March 22, 2026
Backus drops a 1977 mic
Can Programming Be Liberated from the von Neumann Style? (1977) [pdf]
1977 legend slams bloated code—devs split: “go functional” vs “nice try”
TLDR: Backus’s 1977 Turing lecture dunked on bloated programming and championed a cleaner functional style. Today’s readers cheer its AI-era relevance, while others laugh about the forgotten “Applicative State Transition Systems” and argue whether bold ideas or everyday coding habits actually win.
A 1977 blast from the past is roasting today’s code. In his Turing Award lecture, John Backus—the mind behind FORTRAN and BNF (a formal way to define programming languages)—argued that conventional languages keep getting bigger, not better. He pitched a cleaner “functional” style, and the internet’s chiming in like it’s open mic night.

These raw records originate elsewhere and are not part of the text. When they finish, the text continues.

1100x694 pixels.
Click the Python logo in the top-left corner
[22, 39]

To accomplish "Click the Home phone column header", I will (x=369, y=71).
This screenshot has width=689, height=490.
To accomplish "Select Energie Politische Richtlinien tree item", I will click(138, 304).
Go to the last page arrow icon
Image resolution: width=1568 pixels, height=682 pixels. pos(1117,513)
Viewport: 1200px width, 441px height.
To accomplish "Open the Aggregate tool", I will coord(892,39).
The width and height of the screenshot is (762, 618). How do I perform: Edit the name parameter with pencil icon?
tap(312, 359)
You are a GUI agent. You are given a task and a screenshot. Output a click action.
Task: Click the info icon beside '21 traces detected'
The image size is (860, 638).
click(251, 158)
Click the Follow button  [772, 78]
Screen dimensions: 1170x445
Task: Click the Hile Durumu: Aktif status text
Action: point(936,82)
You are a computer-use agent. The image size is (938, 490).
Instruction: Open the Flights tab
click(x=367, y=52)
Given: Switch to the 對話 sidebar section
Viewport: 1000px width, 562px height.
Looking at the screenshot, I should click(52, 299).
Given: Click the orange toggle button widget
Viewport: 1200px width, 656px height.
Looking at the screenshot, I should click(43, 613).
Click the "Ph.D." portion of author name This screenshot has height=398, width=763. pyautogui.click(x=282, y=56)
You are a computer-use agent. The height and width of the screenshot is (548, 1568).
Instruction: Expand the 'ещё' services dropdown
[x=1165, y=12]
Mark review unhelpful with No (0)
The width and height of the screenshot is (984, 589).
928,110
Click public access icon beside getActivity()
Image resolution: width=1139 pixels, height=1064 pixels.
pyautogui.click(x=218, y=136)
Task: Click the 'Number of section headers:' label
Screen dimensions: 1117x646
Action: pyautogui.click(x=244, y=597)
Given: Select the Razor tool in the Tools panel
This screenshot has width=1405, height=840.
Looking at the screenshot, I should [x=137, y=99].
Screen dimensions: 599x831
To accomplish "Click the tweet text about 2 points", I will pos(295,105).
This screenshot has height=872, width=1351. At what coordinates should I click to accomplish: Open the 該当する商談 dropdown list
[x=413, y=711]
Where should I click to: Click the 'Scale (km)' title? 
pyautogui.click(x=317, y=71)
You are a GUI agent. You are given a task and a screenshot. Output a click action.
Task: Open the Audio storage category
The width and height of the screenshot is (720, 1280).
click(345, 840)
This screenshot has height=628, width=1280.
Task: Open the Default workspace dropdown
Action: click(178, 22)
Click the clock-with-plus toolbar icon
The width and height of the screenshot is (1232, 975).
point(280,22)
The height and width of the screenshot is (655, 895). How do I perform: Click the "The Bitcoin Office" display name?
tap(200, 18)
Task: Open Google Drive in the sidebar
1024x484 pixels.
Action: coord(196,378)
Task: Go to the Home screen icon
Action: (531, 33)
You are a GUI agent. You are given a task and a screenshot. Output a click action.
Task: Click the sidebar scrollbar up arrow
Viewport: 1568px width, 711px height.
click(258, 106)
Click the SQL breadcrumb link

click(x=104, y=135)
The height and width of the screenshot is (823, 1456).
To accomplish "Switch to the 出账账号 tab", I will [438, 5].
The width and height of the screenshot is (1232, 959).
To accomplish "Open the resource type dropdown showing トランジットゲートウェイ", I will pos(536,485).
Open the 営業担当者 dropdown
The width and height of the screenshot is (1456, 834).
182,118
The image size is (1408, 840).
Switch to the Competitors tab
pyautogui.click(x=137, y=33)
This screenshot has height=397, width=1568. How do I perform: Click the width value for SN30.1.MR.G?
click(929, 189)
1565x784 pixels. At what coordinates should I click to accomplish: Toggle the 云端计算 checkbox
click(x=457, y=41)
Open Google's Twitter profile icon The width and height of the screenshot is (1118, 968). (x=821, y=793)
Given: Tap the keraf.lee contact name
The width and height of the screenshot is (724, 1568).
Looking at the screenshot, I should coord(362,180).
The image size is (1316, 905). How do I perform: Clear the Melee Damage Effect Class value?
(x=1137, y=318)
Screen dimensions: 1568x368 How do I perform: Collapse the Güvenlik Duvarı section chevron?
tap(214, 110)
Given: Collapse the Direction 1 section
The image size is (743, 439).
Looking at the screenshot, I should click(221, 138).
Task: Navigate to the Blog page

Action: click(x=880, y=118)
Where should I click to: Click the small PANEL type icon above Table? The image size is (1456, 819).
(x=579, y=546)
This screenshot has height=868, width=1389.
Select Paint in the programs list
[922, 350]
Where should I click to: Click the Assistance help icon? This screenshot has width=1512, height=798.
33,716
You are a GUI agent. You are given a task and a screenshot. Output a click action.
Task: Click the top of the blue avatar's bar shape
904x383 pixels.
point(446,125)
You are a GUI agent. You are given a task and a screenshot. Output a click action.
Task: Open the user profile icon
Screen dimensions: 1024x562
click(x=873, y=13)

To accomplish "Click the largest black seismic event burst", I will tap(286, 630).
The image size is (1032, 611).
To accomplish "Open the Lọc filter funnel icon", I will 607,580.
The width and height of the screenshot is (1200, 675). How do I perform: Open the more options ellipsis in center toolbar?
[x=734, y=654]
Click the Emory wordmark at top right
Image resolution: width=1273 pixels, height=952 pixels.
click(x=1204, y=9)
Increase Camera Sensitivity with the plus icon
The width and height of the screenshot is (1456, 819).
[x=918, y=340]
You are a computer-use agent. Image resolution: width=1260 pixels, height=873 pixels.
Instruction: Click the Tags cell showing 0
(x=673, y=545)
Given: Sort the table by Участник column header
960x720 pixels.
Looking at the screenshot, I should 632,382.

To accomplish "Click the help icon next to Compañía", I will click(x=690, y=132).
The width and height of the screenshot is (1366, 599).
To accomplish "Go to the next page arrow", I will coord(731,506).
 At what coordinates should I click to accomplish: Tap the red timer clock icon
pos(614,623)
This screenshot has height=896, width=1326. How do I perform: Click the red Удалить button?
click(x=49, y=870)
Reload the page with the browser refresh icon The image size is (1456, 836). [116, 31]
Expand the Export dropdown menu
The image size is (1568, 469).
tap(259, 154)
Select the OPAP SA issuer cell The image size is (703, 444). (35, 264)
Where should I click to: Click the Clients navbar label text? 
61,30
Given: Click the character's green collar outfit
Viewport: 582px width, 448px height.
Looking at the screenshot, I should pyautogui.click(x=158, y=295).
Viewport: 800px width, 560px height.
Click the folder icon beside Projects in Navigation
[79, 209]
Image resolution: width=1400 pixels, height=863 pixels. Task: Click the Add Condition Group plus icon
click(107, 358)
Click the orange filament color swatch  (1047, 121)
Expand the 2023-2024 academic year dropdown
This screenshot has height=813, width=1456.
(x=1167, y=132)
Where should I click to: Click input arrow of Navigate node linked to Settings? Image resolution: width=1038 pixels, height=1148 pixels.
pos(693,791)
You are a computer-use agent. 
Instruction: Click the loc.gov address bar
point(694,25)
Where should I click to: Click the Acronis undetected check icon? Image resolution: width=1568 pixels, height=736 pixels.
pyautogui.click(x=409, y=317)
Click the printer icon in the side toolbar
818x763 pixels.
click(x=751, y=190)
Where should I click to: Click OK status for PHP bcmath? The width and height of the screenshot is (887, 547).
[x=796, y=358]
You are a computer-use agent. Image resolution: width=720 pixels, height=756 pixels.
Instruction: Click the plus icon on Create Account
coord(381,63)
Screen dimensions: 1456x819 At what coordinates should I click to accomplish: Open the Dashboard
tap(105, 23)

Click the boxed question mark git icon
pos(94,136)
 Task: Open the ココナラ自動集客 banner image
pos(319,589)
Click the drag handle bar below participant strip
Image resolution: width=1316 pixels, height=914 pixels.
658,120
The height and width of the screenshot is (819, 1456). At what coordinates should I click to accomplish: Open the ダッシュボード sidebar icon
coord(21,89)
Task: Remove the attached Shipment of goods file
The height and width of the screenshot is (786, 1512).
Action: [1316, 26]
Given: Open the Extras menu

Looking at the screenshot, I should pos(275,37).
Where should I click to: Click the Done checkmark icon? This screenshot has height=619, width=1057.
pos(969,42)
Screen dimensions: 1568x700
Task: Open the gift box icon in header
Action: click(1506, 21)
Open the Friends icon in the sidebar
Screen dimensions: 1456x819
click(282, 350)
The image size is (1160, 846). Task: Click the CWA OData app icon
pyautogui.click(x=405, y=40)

One nostalgic commenter calls the paper “seminal,” adding they met Backus at IBM and swear he’d double down on functional programming in the age of AI helpers. That set off a wave of “preach!” replies and a few side-eyes from folks who say functional code can be harder to write than the usual step-by-step or object-based styles. Translation: is Backus the oracle of our AI era, or just the godfather of a beautiful headache?
Then a plot twist: another commenter digs up Backus’s mention of “Applicative State Transition Systems”—an obscure paradigm that, well, never took off. Cue the crowd: half wonders if it’s a lost treasure for AI agents, half shrugs that some ideas belong in museums. Jokes flew that ASTS sounds like a 70s prog-rock band, and someone quipped the lecture is the original “your code’s bloated” subtweet.
Verdict: readers are torn between “Backus was right—go functional” and “cool lecture, but reality didn’t budge.” The debate feels fresh because the stakes—AI writing more of our code—just got real.
Key Points
- •John Backus received the 1977 ACM Turing Award at the ACM Annual Conference in Seattle on October 17.
- •Backus led an IBM group in New York City that created Fortran and developed its first optimizing compiler.
- •Fortran became widely implemented across many computers and was adopted as a U.S. national standard in 1966.
- •Backus served on international committees that developed Algol 58 and Algol 60, influential in Europe.
- •In 1959, Backus introduced a formal syntax notation (BNF) at a UNESCO conference in Paris, with contributions recognized from Peter Naur.